◆ **Exercise inputs**:

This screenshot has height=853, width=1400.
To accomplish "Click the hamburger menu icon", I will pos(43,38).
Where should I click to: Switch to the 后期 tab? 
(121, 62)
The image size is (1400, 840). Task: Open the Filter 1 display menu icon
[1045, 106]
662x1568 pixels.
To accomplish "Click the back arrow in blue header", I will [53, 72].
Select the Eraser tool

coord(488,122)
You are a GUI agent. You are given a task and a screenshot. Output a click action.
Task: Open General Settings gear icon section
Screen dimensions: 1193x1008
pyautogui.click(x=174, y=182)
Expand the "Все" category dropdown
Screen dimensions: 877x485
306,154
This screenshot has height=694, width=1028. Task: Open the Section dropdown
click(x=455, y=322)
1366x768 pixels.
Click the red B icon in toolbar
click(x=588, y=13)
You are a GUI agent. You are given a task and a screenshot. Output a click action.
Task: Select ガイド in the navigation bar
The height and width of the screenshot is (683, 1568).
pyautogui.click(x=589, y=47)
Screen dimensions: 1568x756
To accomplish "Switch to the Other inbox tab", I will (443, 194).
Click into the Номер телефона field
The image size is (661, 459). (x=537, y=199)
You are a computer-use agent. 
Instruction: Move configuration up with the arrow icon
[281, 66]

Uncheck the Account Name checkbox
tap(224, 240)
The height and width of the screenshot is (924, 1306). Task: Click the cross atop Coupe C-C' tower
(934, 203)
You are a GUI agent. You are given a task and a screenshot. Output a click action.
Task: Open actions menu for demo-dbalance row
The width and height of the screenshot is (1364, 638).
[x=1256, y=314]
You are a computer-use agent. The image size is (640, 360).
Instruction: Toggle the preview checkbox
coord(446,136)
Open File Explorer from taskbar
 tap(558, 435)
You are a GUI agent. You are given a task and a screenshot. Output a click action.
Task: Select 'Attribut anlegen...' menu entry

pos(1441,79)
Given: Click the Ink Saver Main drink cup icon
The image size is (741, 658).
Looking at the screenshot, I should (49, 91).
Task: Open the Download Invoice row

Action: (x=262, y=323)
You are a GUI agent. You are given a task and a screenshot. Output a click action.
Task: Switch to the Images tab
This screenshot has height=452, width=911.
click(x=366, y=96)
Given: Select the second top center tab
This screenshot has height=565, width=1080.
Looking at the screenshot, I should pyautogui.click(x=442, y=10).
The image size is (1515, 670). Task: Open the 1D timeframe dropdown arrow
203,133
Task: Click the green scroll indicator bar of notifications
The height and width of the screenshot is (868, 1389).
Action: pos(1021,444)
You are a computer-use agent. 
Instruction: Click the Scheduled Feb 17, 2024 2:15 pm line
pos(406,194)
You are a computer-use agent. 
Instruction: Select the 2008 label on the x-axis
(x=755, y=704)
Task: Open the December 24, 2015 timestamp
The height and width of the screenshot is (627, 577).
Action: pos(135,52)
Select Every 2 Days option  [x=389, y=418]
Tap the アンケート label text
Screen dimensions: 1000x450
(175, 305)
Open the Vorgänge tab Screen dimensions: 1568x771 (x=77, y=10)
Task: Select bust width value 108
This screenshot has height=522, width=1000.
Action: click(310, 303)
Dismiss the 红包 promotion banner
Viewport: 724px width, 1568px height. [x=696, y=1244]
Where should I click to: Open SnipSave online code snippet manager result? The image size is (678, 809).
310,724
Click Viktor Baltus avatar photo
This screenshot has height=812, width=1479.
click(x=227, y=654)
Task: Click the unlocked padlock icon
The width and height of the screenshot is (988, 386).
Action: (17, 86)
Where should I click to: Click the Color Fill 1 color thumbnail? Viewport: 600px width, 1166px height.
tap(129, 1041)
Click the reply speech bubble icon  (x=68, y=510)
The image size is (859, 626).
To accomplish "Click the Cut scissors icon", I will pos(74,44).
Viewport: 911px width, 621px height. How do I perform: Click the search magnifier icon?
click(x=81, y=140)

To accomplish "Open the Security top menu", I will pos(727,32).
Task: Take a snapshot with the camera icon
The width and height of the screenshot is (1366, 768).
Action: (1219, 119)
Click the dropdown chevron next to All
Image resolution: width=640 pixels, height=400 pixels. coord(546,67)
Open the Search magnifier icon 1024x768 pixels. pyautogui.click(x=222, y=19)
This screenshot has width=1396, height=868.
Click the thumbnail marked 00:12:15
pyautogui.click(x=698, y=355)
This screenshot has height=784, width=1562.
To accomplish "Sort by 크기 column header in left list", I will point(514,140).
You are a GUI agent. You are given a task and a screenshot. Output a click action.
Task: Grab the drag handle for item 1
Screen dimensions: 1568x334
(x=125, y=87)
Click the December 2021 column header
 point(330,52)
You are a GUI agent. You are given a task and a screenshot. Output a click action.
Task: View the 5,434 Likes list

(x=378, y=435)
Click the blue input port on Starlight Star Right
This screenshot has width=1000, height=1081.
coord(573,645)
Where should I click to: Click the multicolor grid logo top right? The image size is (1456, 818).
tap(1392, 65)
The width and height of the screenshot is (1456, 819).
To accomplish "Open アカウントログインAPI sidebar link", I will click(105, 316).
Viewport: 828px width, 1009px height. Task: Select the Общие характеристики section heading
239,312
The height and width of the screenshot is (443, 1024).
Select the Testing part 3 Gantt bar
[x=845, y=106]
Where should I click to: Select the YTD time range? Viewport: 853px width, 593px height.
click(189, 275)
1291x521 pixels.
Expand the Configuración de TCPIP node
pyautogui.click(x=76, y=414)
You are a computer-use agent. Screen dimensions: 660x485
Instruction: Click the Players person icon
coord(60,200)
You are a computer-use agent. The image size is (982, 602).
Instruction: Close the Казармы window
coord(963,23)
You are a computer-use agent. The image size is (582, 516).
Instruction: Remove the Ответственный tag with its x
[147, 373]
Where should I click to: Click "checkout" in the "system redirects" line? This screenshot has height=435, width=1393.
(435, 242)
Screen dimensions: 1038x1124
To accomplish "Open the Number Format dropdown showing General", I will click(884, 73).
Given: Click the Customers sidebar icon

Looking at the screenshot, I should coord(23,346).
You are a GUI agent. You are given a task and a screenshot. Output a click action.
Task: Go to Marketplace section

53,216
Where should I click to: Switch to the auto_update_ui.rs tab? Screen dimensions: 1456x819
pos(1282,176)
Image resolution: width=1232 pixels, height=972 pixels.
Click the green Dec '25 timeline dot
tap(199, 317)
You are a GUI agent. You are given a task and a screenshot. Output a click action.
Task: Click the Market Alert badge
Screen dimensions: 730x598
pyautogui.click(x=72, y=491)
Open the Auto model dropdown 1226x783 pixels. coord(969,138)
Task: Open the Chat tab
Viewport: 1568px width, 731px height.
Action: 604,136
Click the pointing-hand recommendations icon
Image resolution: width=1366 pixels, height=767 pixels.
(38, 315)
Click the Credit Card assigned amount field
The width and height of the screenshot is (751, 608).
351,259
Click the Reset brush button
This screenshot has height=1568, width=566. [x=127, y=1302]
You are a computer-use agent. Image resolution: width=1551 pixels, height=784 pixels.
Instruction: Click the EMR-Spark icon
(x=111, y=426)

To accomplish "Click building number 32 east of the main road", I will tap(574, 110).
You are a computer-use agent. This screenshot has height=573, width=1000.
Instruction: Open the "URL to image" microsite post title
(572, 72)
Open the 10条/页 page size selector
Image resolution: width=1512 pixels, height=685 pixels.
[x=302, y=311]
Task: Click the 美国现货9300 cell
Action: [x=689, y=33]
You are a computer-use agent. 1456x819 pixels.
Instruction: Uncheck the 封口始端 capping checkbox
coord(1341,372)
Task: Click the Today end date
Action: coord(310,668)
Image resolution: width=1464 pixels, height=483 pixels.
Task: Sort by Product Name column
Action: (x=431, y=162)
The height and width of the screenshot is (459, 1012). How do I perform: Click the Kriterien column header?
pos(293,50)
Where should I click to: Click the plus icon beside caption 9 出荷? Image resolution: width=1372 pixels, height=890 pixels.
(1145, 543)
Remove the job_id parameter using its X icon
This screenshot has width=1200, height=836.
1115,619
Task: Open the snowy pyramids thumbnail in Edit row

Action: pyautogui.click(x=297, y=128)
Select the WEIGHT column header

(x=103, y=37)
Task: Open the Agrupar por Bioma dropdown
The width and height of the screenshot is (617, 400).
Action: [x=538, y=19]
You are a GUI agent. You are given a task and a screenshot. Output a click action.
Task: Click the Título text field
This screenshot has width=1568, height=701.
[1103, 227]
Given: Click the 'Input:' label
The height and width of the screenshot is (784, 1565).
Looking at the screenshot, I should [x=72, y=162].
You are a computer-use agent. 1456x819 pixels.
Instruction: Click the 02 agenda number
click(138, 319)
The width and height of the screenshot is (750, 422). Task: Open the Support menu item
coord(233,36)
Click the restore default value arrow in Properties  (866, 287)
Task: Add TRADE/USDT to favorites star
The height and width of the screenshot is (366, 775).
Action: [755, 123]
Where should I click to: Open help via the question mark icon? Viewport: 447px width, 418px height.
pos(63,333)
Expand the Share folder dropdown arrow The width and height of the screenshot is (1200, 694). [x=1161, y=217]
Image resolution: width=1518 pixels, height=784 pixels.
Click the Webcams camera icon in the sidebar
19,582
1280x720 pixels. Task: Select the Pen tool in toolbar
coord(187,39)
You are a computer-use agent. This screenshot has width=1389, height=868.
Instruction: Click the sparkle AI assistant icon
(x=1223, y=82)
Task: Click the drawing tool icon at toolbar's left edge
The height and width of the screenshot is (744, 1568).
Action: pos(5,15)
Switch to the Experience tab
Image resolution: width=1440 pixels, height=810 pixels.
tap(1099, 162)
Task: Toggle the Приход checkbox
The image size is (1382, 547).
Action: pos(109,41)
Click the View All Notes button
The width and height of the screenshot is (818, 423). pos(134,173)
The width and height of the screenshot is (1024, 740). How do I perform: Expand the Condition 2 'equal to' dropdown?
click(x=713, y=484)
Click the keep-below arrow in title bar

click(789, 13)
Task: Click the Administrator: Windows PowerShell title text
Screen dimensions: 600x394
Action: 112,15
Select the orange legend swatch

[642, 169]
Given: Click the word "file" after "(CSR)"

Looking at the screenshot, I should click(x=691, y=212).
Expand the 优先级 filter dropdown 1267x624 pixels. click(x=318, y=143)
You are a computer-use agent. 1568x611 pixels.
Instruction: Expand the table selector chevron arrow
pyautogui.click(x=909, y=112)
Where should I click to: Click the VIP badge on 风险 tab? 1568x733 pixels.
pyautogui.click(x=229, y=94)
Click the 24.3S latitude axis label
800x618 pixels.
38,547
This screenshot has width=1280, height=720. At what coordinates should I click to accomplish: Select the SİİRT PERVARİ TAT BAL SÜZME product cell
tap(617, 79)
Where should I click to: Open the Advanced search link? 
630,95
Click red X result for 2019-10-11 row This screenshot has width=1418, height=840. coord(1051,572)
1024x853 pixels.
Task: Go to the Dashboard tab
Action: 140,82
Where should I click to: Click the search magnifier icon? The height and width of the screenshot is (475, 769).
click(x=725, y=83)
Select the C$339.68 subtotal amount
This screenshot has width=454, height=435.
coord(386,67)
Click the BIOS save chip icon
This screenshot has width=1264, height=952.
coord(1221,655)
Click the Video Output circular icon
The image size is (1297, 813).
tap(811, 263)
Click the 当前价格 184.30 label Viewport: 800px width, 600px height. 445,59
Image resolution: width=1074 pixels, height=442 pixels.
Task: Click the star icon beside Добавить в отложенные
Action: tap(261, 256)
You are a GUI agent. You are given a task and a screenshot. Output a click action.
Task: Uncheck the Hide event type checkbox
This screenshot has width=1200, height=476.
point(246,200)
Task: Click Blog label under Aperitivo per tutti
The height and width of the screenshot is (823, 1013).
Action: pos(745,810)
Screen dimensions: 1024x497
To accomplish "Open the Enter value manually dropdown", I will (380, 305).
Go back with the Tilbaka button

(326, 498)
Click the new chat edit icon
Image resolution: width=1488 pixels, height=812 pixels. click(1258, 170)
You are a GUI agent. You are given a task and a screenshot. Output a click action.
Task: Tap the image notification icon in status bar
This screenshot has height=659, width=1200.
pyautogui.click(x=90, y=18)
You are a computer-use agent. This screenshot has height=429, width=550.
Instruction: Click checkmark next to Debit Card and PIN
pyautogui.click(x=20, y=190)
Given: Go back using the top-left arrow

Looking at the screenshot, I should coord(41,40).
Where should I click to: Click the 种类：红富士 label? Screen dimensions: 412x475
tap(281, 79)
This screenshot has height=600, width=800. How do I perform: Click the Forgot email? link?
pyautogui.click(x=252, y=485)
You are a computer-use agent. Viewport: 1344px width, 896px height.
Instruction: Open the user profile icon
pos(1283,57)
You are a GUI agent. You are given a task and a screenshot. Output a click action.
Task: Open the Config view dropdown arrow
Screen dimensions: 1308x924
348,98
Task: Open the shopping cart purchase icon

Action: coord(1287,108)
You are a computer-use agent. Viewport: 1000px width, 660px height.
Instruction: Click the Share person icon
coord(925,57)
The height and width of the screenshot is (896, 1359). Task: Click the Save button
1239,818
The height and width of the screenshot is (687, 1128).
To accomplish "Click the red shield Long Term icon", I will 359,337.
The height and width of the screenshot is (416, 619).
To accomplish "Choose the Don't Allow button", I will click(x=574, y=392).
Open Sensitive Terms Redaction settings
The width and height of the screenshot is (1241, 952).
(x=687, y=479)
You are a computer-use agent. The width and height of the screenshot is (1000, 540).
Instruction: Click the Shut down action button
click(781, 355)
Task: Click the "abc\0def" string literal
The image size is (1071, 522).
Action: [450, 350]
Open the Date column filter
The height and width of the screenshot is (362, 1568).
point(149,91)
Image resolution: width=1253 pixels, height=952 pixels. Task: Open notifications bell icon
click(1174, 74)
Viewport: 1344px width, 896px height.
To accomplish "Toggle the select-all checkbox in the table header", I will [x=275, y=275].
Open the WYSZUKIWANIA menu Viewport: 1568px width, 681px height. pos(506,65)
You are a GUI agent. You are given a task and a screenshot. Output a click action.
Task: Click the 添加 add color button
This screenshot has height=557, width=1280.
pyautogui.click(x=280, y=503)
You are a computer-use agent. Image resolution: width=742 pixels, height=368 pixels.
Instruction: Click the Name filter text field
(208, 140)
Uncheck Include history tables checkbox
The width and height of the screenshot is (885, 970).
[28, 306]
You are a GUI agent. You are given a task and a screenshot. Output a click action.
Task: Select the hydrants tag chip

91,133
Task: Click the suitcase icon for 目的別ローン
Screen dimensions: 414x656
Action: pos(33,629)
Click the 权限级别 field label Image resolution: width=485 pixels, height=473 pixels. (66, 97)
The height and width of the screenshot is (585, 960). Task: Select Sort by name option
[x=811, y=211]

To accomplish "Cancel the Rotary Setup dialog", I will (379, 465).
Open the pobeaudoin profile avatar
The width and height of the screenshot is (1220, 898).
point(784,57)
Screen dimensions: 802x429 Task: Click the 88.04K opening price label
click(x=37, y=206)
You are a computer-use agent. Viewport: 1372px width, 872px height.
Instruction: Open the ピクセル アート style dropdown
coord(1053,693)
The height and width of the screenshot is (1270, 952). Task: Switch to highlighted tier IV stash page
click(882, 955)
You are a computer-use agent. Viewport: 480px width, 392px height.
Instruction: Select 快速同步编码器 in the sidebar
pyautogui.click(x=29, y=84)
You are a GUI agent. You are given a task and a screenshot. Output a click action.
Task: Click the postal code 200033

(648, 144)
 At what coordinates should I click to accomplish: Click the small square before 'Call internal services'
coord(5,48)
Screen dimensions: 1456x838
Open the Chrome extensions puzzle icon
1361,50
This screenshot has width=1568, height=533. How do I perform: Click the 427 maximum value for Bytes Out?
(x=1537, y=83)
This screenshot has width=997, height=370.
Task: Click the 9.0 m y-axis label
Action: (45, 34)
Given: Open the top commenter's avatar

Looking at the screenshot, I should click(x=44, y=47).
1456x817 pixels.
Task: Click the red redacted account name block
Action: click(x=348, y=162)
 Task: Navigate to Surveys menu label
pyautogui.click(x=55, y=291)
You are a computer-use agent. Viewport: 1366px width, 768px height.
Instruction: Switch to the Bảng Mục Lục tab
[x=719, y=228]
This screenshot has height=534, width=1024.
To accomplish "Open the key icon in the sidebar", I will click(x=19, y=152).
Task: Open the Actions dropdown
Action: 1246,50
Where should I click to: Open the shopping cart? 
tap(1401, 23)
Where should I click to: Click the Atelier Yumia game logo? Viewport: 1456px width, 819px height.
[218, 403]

◆ **Task requirements**: Echo the entries above verbatim, starting at the first line of the entries and ending at the line containing "click(x=588, y=13)", both included.

◆ **The solution**:
This screenshot has height=853, width=1400.
To accomplish "Click the hamburger menu icon", I will pos(43,38).
Where should I click to: Switch to the 后期 tab? 
(121, 62)
The image size is (1400, 840). Task: Open the Filter 1 display menu icon
[1045, 106]
662x1568 pixels.
To accomplish "Click the back arrow in blue header", I will [53, 72].
Select the Eraser tool

coord(488,122)
You are a GUI agent. You are given a task and a screenshot. Output a click action.
Task: Open General Settings gear icon section
Screen dimensions: 1193x1008
pyautogui.click(x=174, y=182)
Expand the "Все" category dropdown
Screen dimensions: 877x485
306,154
This screenshot has height=694, width=1028. Task: Open the Section dropdown
click(x=455, y=322)
1366x768 pixels.
Click the red B icon in toolbar
click(x=588, y=13)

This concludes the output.